* TEKS HALAMAN:
• • •

China kehabisan tenaga dan pasar tenaga kerja di bawah tekanan, sehingga lebih dari satu dari lima orang muda menganggur.
"Perusahaan enggan merekrut karena permintaan konsumen lemah, dan konsumen enggan berbelanja karena situasi ekonomi," kata ekonom Larry Hu, dari bank investasi Macquarie, kepada AFP.
"Spiral ke bawah yang terpenuhi dengan sendirinya seperti itu memiliki beberapa kemiripan dengan 'dekade yang hilang' Jepang," kata Hu memperingatkan, merujuk pada stagnasi bertahun-tahun di China.
Tidak seperti negara lain yang tertekan inflasi, China justru mengalami deflasi. Hal ini dipicu oleh konsumen menunda pembelian dengan harapan harga lebih rendah.

• • •

* PETUNJUK TUGAS:
Tolong ambil seluruh teks halaman tentang ekonomi China di atas dan tuliskan ulang tanpa mengubah satu kata pun. Gunakan teks halaman ini saja sebagai sumber.

* INFORMASI:
• • •

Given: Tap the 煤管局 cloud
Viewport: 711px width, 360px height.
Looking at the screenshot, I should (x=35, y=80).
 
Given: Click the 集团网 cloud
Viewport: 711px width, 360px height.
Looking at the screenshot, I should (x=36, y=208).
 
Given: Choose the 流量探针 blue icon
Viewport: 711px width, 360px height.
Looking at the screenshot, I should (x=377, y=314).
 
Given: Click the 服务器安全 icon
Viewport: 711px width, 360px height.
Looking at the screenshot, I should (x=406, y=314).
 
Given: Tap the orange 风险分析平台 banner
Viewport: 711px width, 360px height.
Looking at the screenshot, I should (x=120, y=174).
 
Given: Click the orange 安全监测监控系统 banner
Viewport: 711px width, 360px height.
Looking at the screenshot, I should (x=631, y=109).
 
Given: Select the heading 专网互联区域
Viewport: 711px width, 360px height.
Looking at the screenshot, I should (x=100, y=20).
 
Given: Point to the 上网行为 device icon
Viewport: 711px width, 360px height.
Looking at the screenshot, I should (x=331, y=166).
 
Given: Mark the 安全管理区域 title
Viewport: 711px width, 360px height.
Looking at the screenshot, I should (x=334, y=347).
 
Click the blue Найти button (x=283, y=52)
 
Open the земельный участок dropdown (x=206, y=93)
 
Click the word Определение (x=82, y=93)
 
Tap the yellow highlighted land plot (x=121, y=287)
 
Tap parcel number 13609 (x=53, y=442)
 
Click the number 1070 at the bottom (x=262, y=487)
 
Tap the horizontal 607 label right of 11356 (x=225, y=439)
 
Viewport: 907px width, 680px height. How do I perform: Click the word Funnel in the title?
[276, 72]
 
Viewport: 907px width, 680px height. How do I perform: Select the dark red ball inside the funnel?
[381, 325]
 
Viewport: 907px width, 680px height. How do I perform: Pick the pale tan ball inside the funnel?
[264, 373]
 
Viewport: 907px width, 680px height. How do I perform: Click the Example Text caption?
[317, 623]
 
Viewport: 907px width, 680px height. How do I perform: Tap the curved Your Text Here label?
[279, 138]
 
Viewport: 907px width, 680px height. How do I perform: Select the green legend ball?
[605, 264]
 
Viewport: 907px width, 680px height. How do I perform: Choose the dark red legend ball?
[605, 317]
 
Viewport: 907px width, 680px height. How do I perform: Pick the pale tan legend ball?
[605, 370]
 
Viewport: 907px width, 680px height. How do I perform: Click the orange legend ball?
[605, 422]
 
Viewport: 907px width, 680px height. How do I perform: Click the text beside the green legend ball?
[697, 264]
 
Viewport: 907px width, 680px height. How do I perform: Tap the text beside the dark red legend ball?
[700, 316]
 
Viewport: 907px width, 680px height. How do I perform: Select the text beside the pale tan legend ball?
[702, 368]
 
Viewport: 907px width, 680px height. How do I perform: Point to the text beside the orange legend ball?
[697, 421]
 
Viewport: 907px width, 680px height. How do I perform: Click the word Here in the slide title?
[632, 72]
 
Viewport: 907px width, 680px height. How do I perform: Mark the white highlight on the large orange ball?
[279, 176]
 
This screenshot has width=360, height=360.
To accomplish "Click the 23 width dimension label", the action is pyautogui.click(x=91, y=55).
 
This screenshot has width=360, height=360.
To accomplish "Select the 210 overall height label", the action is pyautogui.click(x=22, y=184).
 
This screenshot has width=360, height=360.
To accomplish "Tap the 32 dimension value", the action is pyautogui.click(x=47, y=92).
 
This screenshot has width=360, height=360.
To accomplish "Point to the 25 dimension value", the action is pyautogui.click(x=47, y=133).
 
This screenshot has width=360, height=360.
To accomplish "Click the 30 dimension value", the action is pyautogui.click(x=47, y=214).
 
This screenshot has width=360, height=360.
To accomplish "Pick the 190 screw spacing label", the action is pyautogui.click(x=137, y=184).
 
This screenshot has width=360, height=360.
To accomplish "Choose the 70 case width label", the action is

• • •

* BAGIAN JAWABAN:
China kehabisan tenaga dan pasar tenaga kerja di bawah tekanan, sehingga lebih dari satu dari lima orang muda menganggur.
"Perusahaan enggan merekrut karena permintaan konsumen lemah, dan konsumen enggan berbelanja karena situasi ekonomi," kata ekonom Larry Hu, dari bank investasi Macquarie, kepada AFP.
"Spiral ke bawah yang terpenuhi dengan sendirinya seperti itu memiliki beberapa kemiripan dengan 'dekade yang hilang' Jepang," kata Hu memperingatkan, merujuk pada stagnasi bertahun-tahun di China.
Tidak seperti negara lain yang tertekan inflasi, China justru mengalami deflasi. Hal ini dipicu oleh konsumen menunda pembelian dengan harapan harga lebih rendah.